Tumor-induced osteomalacia (TIO) is a rare paraneoplastic syndrome characterized by renal phosphate wasting leading to hypophosphatemia due to excessive actions of fibroblast growth factor 23 (FGF23) produced by the tumors. Although the best way of curing TIO is complete resection, it is usually difficult to detect the culprit tumors by general radiological modalities owing to the size and location of the tumors. We report a case of TIO in which the identification of the tumor by conventional imaging studies was difficult. Nonetheless, a diagnosis was made possible by effective use of multiple modalities. We initially suspected that the tumor existed in the right dorsal aspect of the scapula by 68Ga-DOTATOC positron emission tomography/computed tomography (68Ga-DOTATOC-PET/CT) and supported the result by systemic venous sampling (SVS). The tumor could also be visualized by 3T-magnetic resonance imaging (MRI), although it was not detected by 1.5T-MRI, and eventually be resected completely. In cases of TIO, a stepwise approach of 68Ga-DOTATOC-PET/CT, SVS and 3T-MRI can be effective for confirmation of diagnosis.

Learning points:

  • TIO shows impaired bone metabolism due to excessive actions of FGF23 produced by the tumor. The causative tumors are seldom detected by physical examinations and conventional radiological modalities.

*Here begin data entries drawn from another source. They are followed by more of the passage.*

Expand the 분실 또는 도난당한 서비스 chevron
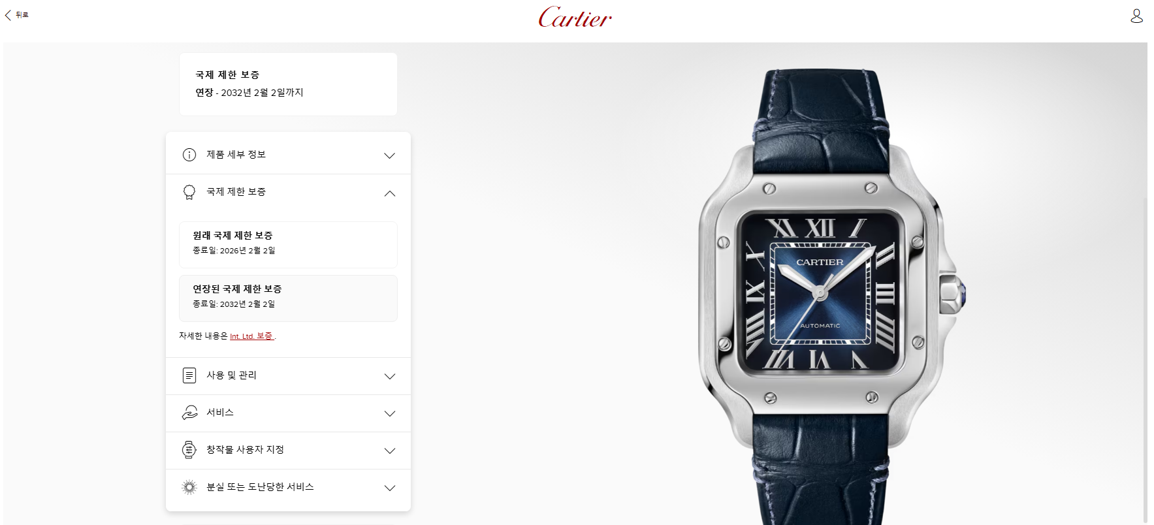The image size is (1154, 525). 390,488
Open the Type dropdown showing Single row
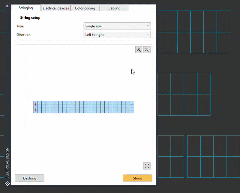 [x=117, y=26]
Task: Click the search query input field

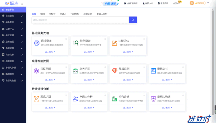Action: (80, 20)
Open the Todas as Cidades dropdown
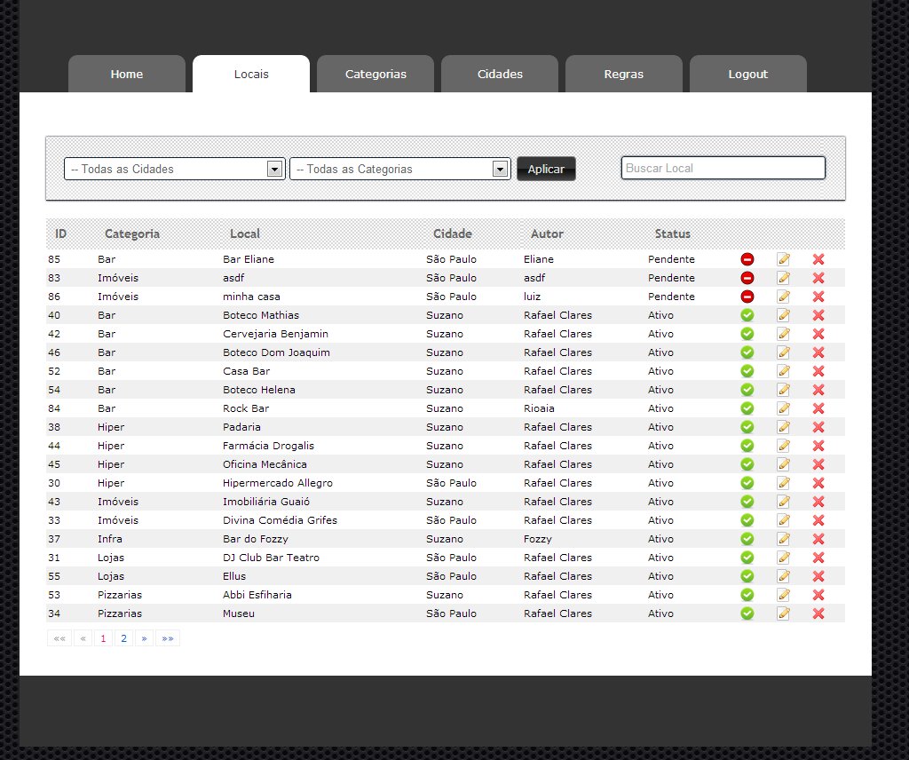 [x=175, y=169]
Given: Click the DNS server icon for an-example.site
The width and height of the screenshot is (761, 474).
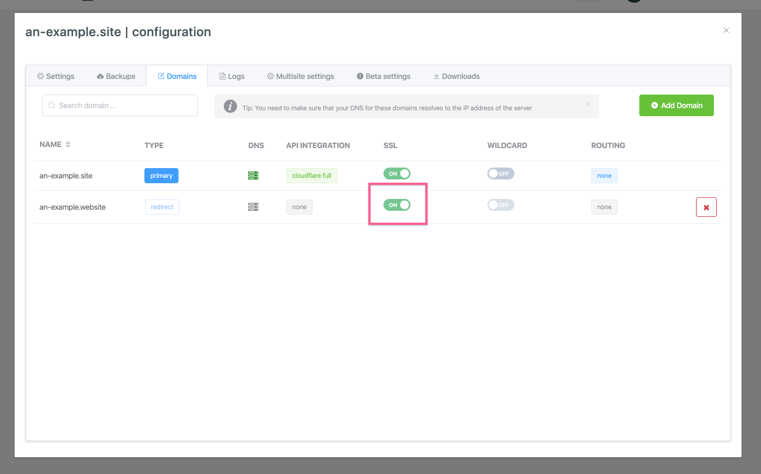Looking at the screenshot, I should tap(253, 176).
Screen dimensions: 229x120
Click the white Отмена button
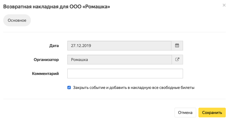coord(185,113)
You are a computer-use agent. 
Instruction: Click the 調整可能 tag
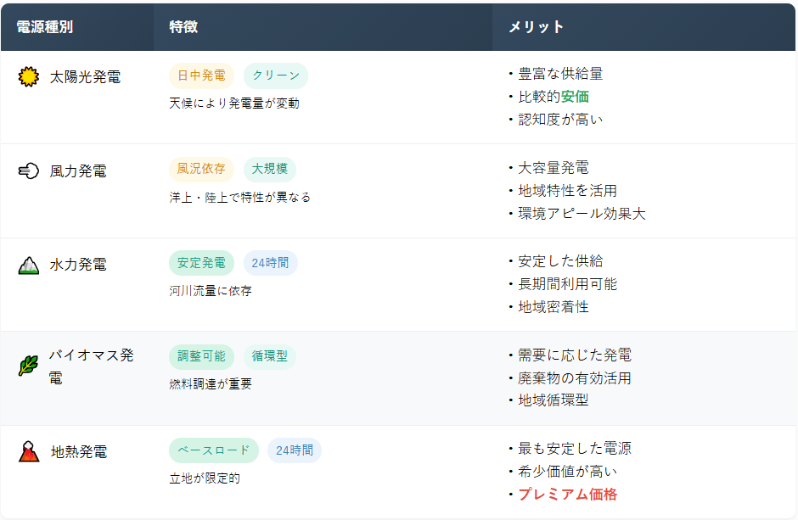pyautogui.click(x=201, y=356)
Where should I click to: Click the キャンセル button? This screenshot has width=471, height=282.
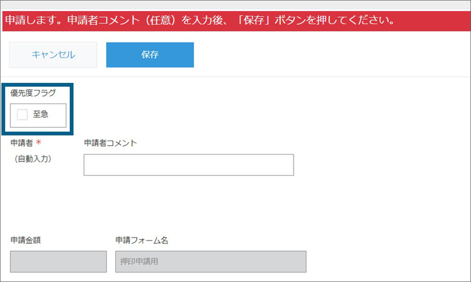(53, 55)
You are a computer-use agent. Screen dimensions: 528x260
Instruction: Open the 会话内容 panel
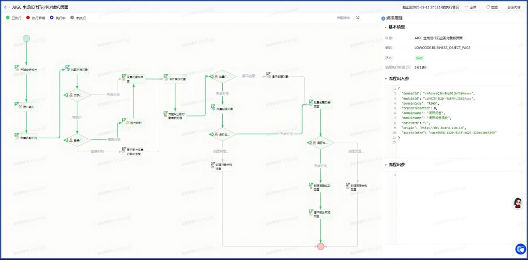click(514, 7)
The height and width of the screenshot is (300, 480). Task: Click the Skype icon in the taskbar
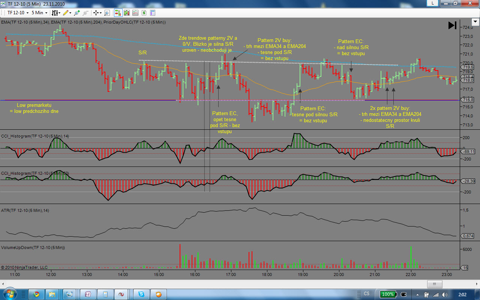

  • In TIO cases, in which the localization of the culprit tumors is difficult, 68Ga-DOTATOC-PET/CT should be performed as a screening of localization and thereafter SVS should be conducted to support the result of the somatostatin receptor (SSTR) imaging leading to increased diagnosability.
  • When the culprit tumors cannot be visualized by conventional imaging studies, using high-field MRI at 3T and comparing it to the opposite side are useful after the tumor site was determined.